Potremmo sopperire alla mancanza stasera e domani grazie a Canale 5 e a RIS 3, ovvero la versione di CSI spaghetti e mandolino, dove la creatività autorale italiana di bassa lega è spinta a livelli mai raggiunti prima.

Il momento topico della serie precedente, ad esempio, è stato quando Nicole Grimaudo, nel giorno del suo compleanno, riceve un sms da Unabomber che si spaccia per il suo fidanzato, il quale le suggerisce di recarsi in un cascinale diroccato per ricevere un misterioso regalo. Giunta, già vogliosa e bavosa, nei pressi della stamberga, Nicole trova un braccialetto appoggiato sul bordo di una fontana.

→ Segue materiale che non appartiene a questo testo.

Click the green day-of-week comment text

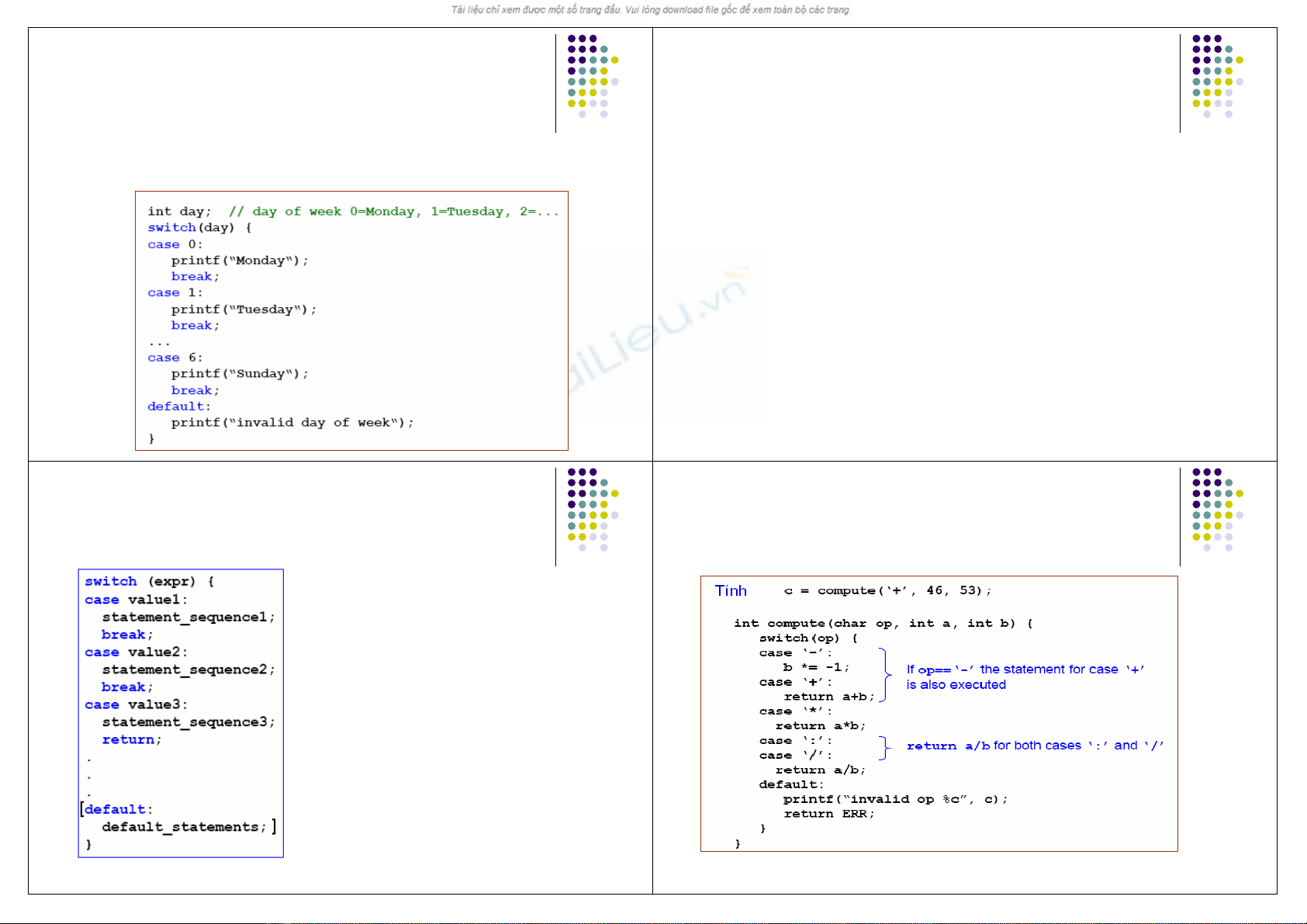pyautogui.click(x=393, y=212)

Nel frattempo alla centrale dei Ris, la nuova arruolata Romina Mondello riceve un plico accompagnato da una sibillina lettera: “Ciao Romina, sono Unabomber. Ti seguo fin dai tempi di Non è la Rai e secondo me tu sei sempre stata meglio di quella svaporata della Grimaudo. Boncompagni non aveva capito niente, però io sono qui per fare finalmente giustizia. Ti allego un poster 4X3 della mia prossima vittima, così puoi facilmente capire chi ho intenzione di uccidere servendomi di un braccialetto avvelenato e puoi arrestarmi per tempo“. Purtroppo Romina ci mette un po’ troppo per srotolare il poster, prendere una scala, trovare una parete di una stanza libera, cercare delle puntine da disegno, limarsi le unghie, mangiarsi un panino con la mortadella, ascoltare sul suo I-Pod tutta la discografia di Barry White, guardare il dvx di Ben Hur in lingua originale e finalmente decidersi ad attaccare il poster al muro per studiarlo da tutte le angolazioni possibili e poter finalmente capire chi sia la vittima designata di Unabomber. Ma quando Romina si rende conto che la gigantografia che sta guardando da mezza giornata è quella della collega ex-ballerina di “please don’t go”, ormai è troppo tardi

Nicole, infatti, ignora il suo destino e si avvia, con riprese al rallentatore (come se la serie non fosse già noiosamente interminabile di suo), all’uscita di scena. Lei ha già la testa proiettata sull’altare e vede le scene del suo matrimonio: non immagina neppure che il bellissimo bracciale trovato bordofontana non è il regalo del suo amato Lorenzo Flaherty, bensì un bijoux avvelenato realizzato dal bombarolo del Nordest. Nicole lo indossa sognante, e, immediatamente, chissà per quale misteriosa alchimia, le viene un giramento di testa. Cade nella fontana e annega in quattro centimetri di acqua limacciosa mostrando chiari sintomi di tubercolosi. Dagli sceneggiatori di Ris, l’ingegner Elvo Zornitta (o chi per lui) avrebbe di che imparare.

P.S.:Ah, per la cronaca: Ugo Dighero era molto meglio quando faceva il “Pupazzo Gnappo” a Mai dire Gol.